ちなみに、予選では、ピストリウス選手はこの200mで世界記録(21秒30)を出していた。
決勝レースはピストリウス選手が先行し、残り100mで約8mあった差をオリベイラ選手が逆転したのだ。
タイムは、オリベイラ選手が21秒45、ピストリウス選手が21秒52であった。
それにしても、「義足」に限らず、器具を使用した競技の公平性は難しい。
ピストリウス選手は「彼の義足は驚異的に長い」と指摘したが、現状では、ルールの範囲内に収まっている。
もちろん、「公平性を担保する器具の基準の検討」は必要ではあるが、「何を基準に公平」とするかは非常に難しい。

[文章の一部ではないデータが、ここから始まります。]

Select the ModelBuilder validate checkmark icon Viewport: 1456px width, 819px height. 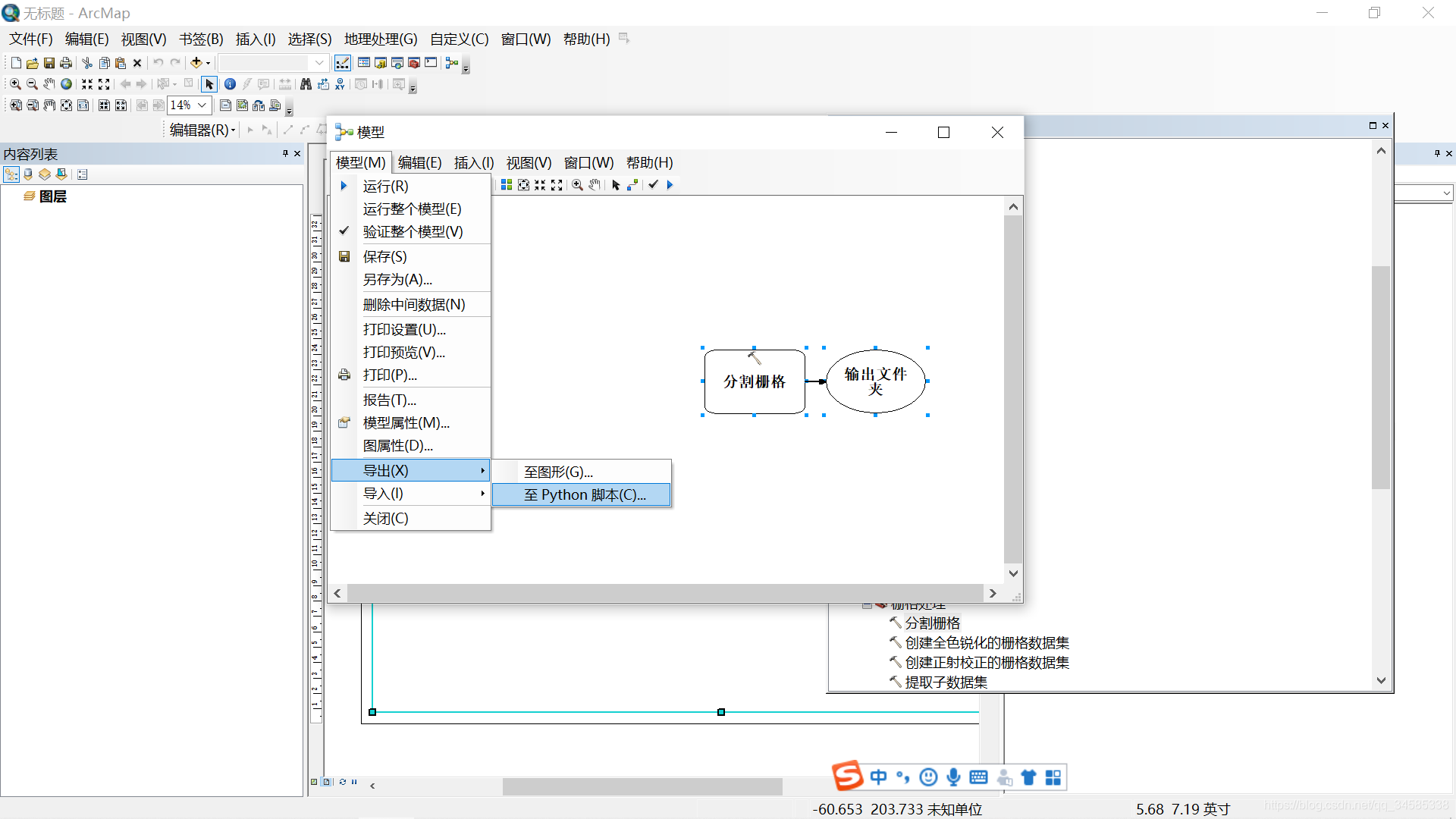(x=653, y=184)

器具を用いるスポーツの「ルール改正」で有名なのは「スキーのジャンプ」である。
長野五輪までは「身長+80cm」のスキーの使用が許されていたが、長野五輪以降は「身長の146%」へと変更された。
その後も過剰な減量を防ぐために体重によるスキー板の長さ制限のルールもあるようだ。
「ルールはルール」ではあるが、しかし、器具を使用した競技の器具の基準とは、「本当に全ての選手にとって公平なルールとして妥当がある基準」と言えるかどうかは定かではない。
パラリンピックの場合、もともとは「ケガを負って体が不自由になった人のリハビリの一環」として障がい者スポーツが始まったという。

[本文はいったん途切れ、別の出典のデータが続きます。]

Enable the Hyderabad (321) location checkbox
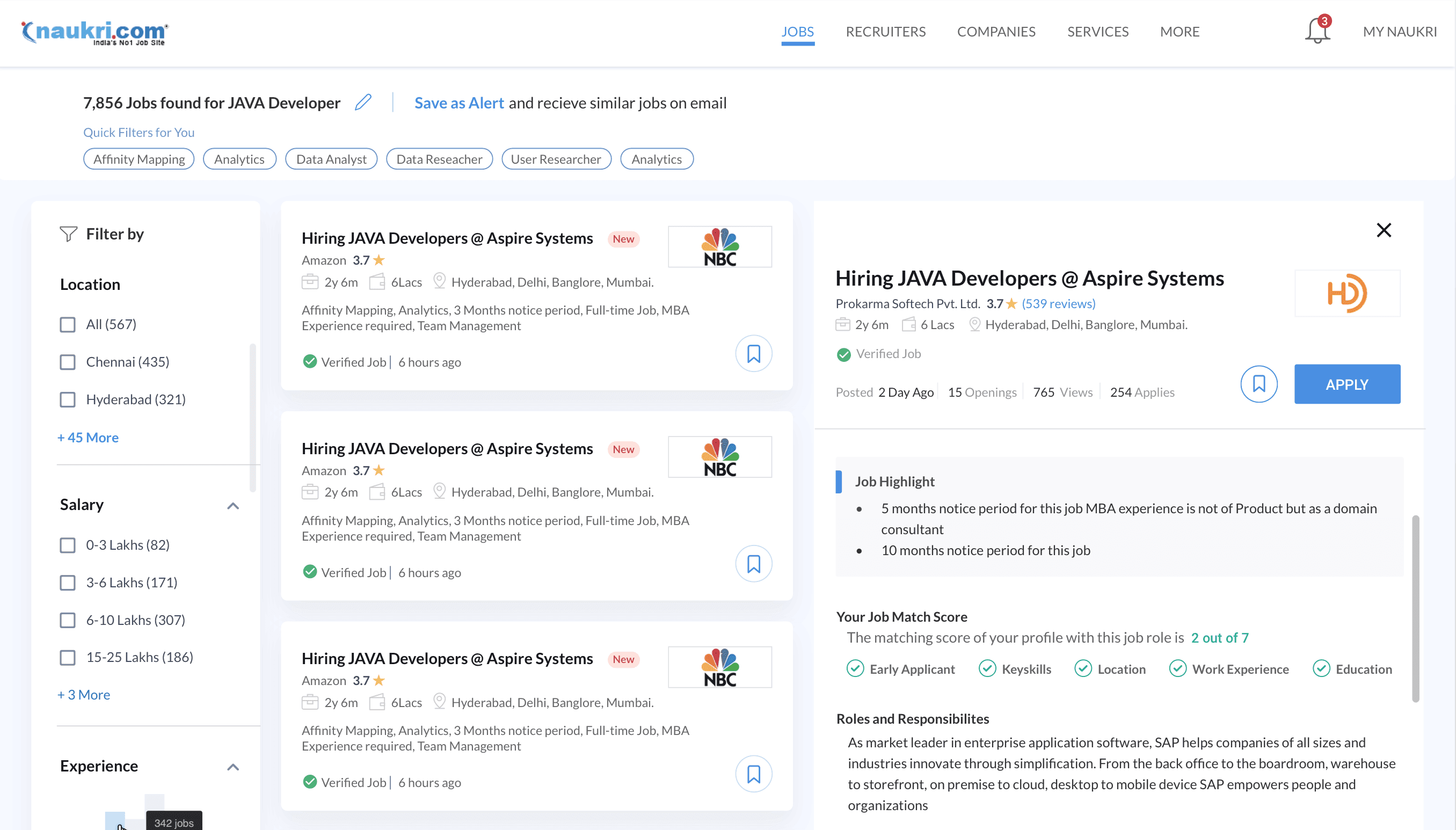This screenshot has width=1456, height=830. point(68,399)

しかし、ピストリウス選手のように「ブレードランナー」として健常者の大会にも出場の門戸を開いた世界的に有名な選手が出てくるようになると、パラリンピックの世界的な関心度も向上する。
そうなると、「器具の公平性」についての議論も細かく、深いものになる。
障がい者スポーツの場合、「器具の基準」だけでなく「障がいの程度の基準」についても「公平性」をどう取り扱うかは、非常に難しい、と思う。